Diz boyu sorunlar, kum tanesi oluverir bir anda.
Dağ fare doğurur.
Olmadı, olmayacak demeyin ha…
Bir baktınız, kabağın, güzel bir sindirella elbisesine dönüştüğü gibi bir şahesere dönüşüvermiş kentin öksüz Deresi İluh.
Çarpık kentleşme yüzünden gözün gözü göremediği tüm semtler, abra kadavra ile çayır çimenli, börtü böcekli bir bayır oluvermiş ansızın.
Kanser sebebi yollar, bal kaymak…
Araçların vızır vızır…
Sağınızda-solunuzda yemyeşil ağaçlar boy boy…
Denizimiz yok kabul ama şehrin her yerinde yapay şelaleler şırıl şırıl…
Ağaçlara kuşlar da doluşur hem, cıvıl cıvıl sesleri fena mı olur?

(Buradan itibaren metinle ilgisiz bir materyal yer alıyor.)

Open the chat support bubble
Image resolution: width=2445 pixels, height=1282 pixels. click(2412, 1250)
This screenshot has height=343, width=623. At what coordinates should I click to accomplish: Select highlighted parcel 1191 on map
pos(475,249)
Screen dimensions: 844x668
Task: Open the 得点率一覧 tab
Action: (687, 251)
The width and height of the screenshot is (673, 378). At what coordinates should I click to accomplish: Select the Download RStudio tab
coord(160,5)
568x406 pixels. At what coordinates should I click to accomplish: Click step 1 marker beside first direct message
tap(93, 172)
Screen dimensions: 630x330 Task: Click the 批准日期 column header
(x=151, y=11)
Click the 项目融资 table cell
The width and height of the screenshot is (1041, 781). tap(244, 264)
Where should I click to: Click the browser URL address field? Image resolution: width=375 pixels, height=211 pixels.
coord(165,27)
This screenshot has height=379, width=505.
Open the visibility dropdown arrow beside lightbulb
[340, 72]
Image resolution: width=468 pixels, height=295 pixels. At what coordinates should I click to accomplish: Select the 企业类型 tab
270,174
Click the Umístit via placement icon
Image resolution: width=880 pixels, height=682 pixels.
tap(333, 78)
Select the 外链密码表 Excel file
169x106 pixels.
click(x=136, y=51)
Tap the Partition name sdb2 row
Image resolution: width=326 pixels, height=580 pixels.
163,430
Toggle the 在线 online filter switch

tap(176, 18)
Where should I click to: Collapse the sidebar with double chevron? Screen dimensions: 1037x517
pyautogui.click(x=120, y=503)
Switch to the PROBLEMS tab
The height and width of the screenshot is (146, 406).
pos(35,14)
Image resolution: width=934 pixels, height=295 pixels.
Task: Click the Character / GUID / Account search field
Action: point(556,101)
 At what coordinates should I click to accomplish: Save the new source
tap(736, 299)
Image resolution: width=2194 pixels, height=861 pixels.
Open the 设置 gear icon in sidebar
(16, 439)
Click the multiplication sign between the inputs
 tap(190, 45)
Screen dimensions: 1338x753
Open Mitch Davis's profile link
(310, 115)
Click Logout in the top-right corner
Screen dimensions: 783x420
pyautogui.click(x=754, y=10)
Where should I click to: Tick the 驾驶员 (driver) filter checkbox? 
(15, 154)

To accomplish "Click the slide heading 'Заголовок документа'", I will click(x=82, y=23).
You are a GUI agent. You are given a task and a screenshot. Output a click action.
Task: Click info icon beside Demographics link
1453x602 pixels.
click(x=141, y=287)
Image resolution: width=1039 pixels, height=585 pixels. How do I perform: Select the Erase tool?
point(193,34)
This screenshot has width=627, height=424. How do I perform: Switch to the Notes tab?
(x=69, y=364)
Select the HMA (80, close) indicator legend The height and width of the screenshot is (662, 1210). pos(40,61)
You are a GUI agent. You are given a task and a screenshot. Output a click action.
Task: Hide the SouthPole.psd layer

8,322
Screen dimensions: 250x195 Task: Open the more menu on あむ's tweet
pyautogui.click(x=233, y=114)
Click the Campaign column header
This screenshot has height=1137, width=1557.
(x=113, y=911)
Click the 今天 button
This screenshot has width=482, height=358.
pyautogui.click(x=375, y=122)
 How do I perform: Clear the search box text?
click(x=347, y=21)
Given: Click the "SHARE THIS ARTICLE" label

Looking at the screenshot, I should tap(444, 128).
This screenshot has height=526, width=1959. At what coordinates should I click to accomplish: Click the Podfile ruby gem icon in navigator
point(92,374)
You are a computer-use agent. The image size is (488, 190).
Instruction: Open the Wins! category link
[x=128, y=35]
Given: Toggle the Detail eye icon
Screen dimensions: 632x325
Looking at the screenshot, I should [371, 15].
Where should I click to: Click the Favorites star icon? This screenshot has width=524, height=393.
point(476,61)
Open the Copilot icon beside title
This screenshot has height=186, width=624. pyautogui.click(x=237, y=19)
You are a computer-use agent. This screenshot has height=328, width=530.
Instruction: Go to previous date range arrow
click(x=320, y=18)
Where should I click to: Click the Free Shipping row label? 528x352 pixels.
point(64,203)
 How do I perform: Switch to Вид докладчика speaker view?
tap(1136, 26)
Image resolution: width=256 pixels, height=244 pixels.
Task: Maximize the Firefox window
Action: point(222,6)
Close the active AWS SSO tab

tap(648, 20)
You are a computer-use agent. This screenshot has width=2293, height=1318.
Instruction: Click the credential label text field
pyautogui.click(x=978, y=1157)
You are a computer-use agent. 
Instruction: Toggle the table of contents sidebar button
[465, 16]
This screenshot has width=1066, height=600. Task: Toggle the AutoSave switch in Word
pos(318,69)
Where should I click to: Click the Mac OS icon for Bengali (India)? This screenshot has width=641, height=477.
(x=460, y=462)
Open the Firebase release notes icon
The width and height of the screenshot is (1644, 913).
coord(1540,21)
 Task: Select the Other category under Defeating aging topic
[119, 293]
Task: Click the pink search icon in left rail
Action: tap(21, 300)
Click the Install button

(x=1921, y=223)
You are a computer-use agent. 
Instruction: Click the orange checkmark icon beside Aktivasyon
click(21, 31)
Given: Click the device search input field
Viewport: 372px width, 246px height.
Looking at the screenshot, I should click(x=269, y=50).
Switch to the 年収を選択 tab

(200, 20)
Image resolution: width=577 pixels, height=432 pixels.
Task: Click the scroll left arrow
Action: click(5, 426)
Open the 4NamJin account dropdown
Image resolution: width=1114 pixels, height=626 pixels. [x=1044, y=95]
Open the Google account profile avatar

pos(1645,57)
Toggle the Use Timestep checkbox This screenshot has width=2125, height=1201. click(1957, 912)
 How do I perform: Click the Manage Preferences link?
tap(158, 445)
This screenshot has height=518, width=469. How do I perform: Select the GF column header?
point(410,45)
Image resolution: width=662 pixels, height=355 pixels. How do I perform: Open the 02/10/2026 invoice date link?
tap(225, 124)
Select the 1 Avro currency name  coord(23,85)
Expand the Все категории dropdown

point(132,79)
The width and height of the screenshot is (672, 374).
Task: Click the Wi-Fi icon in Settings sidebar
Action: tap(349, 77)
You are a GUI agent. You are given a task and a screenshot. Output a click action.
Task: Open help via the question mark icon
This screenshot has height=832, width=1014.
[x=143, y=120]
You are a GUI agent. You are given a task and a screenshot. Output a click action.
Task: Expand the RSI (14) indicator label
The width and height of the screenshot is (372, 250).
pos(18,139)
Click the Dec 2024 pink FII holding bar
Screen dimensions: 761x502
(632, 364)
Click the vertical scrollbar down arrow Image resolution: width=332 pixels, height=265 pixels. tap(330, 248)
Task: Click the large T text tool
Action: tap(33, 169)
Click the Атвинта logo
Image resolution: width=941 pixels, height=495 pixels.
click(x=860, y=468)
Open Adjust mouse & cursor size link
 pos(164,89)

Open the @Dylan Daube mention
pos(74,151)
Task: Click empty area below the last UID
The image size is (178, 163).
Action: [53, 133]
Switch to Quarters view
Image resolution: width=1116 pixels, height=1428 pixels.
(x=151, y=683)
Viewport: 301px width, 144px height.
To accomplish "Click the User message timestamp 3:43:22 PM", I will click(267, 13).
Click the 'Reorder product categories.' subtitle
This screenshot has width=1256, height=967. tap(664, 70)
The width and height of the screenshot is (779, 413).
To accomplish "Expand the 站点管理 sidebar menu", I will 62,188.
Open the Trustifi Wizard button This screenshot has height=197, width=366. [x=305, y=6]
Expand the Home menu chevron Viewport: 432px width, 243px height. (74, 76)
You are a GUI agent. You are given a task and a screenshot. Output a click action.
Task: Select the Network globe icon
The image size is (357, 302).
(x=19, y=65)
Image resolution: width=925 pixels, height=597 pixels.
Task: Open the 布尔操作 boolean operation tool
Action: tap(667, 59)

Parmağınızı çıtlattığınız anda dev gibi fabrika binaları, oluk oluk işçiler sarar bir yanını…
Hasat bekleyen sarımtrak tarlalar, ohh miss.
Lise tiplemesini yırtar da bir bakmışsın boy boy fakülteler bitivermiş üniversite Kampüsünde, içindeyse Karadenizli, egeli, doğulu öğrenciler bir ordu dolusu…
Belediyenin üzerinde “Büyükşehir” tabelası, şehrin merkezinde koca bir meydan, insanların ellerinde fotoğraf makineleri, durmadan patlıyor objektifler…
İlçe otogarı, Alo Tevşo’su, sere tabla’sı, sebze hali o biçim…
Bir yerlerden konser sesi dalgalanıyor, öte tarafta açık hava bir tiyatro sahnesi…
1-2’den kurtulmuş, 6-8’e varmış sinema salonları, her birinde son vizyon filmler…
Yürüyüş yolları, koşu bantları, açık alanda spor kompleksleri…
Yok daha neler?
Ya da argo biçimde söyleyelim, yok devenin nalı…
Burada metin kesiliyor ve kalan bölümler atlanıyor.